Volendo vedere solo il pelo nell'uovo, alla fine la situazione di Luigi Marroni, ad di Consip, potrebbe essere sintetizzata così come lui l'ha detta agli amici: «Sono l'unico non indagato, il solo che perde il posto». Poltrona da circa 200mila euro l'anno, per il pensionato che sta facendo tremare il Cerchio magico del Pd. Rientreranno invece alla «base», cioè al Tesoro, i due funzionari «in prestito» nel Cda che Padoan controlla al cento per cento: Marialaura Ferrigno e il presidente Luigi Ferrara. Costretti a dimettersi precipitosamente sabato per far decadere l'ad senza far pensare a una vendetta renziana. Ma anche perché il giorno prima, dopo un interrogatorio come «persona informata dei fatti», Ferrara è stato indagato dalla Procura per aver ritrattato parte della testimonianza resa in precedenza. A «inguaiarlo» dovrebbe essere stato lo stesso superteste Marroni, che l'8 giugno scorso ha passato ben sette ore e mezzo con il procuratore Pignatone e il pm Palazzi, cui ha ribadito la testimonianza fornita a dicembre scorso ai carabinieri del Noe e ai pm napoletani Carrano e Woodcock. Ma arricchendola di ulteriori (forse ancor più decisivi) dettagli. Come, pare, di aver appreso proprio dal presidente Ferrara della «soffiata» che sarebbe arrivata dal generale Del Sette sulle indagini che investivano, tra gli altri, il papà dell'ex premier Renzi.
Perciò non si può dire che sia per mantenere la poltrona che Marroni, il grande accusatore del Cerchio magico, è ancora decisissimo a non mollare. I messaggi lanciati al governo che «mi sta accerchiando» e al Pd che, se potesse, lo «svaporizzerebbe», sono chiari. «Sono stato sempre corretto: se vogliono cacciarmi, lo devono fare loro. Avrò molte cose da dire, vorrà dire che potrò togliermi ancora qualche sassolino...». Stamane, se non interverranno ulteriori colpi di scena, Marroni dovrebbe sedere al proprio posto in ufficio, mandando all'aria la disperata manovra ordita dal governo per far decadere i vertici senza, tra l'altro, dover subire uno smacco in Senato. Domani, infatti, è in calendario il voto su due mozioni: la prima, presentata da Idea di Quagliariello e Augello, chiede da marzo l'allontanamento dei vertici per poter fare chiarezza totale sull'affaire. Augello ieri argomentava che «le dimissioni dei due membri del Cda non fanno cadere la nostra mozione perché Marroni resta in carica fino alla convocazione dell'assemblea degli azionisti (ha otto giorni di tempo per convocarla lui stesso a norma di statuto Consip, ndr)». Il Tesoro vorrebbe invece far precipitare la situazione, nonostante solo tre mesi fa il ministro Padoan avesse dichiarato in aula che «non ci sono gli estremi per la decadenza dei vertici». Così il Pd vorrebbe chiudere la vicenda senza voto parlamentare: deciderà una capigruppo. Intanto Marroni ha già chiesto un nuovo incontro a Raffaele Cantone, capo dell'Anticorruzione. Il ministro Padoan, in grande imbarazzo, ieri ha spiegato che i due funzionari «si sono dimessi per evitare che fatti esogeni alla vicenda potessero indebolire quel grande lavoro fatto in questi anni...».

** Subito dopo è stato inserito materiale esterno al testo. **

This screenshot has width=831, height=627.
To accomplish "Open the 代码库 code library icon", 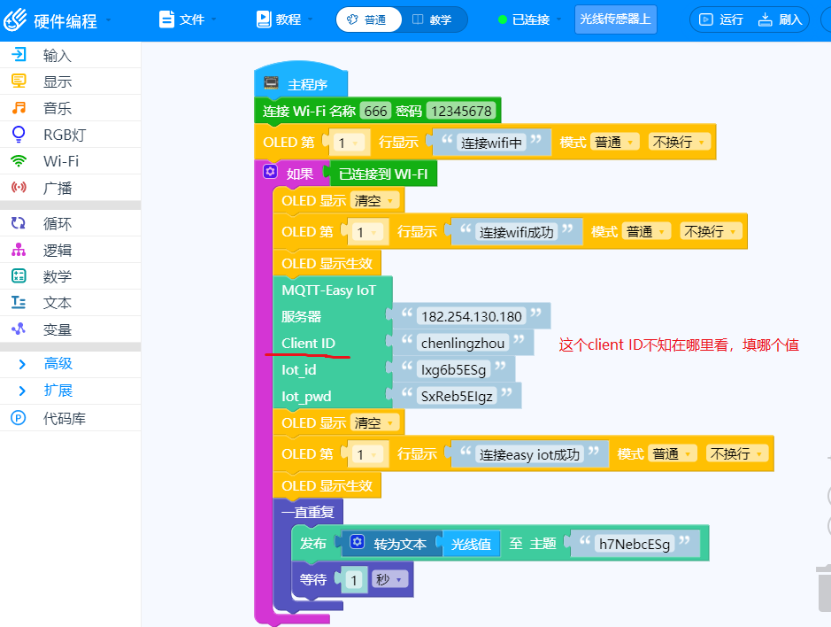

Peccato che un dossier di 600 pagine della Corte dei conti testimoni, prim'ancora dell'inchiesta, una gestione assai poco efficiente e trasparente. «Un incredibile disastro imputabile a Renzi figlio e a padre», secondo i grillini. Anche Salvini difende Marroni: deve stare al suo posto e deve poter parlare». Un ultimo sassolino e poi scende la valanga.